Gli alberghi a forma di castello, i casinò sempre aperti, le luci della Strip. Intorno, il deserto del Nevada. Las Vegas. Per quattro giorni, dall'8 all'11 gennaio lo spettacolo principale di questa città non è il gioco d'azzardo. Dal 1980 qui viene organizzato il Ces, il Consumer Electronics Show. La fiera dedicata ai prodotti di elettronica più grande del mondo: 5mila espositori e 6mila giornalisti. Tutti impegnati a capire, o mostrare, da che parte andrà il futuro nei prossimi anni.


La delegazione italiana

A fianco dei colossi dell'Hi-Tech ci saranno anche mille start up. Tante idee, alcune anche realizzate bene. I settori abbracciati da queste giovani aziende sono molti, dal benessere all'edilizia, passando per cibo, tatuaggi e mobilità. Noi di OPEN ne abbiamo selezionate tre fra quelle italiane, ognuna con una storia di rischio e di innovazione.
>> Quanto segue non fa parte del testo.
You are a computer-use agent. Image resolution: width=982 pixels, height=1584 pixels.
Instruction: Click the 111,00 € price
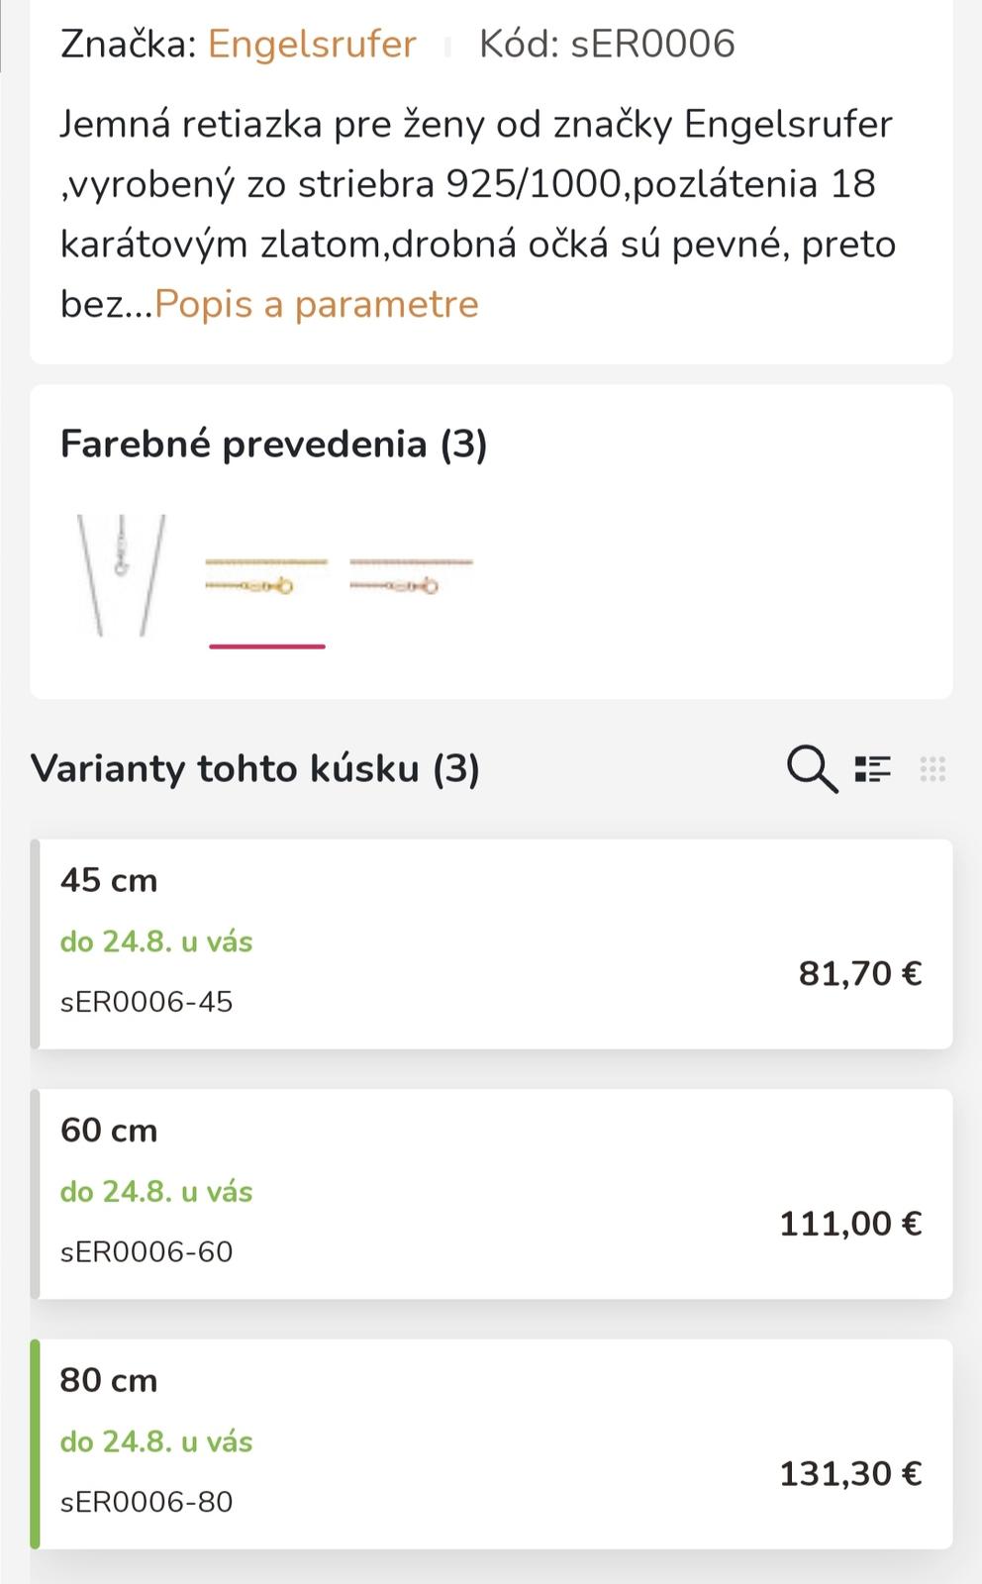(850, 1225)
Namastree, l'albero sardo che produce acqua

Un prototipo è già installato a Lanusei, un comune vicino alla costa est della Sardegna. Namastree è stato creato proprio in questa regione. È un albero in vetroresina con dei panelli fotovoltaici in grado di produrre fino a 1,5 kilowatt di energia elettrica. Questi dispositivi caricano una batteria contenuta all'interno dell'albero che può essere usata per alimentare auto o bici elettriche. Namastree si può usare anche per delle chiamate di emergenza.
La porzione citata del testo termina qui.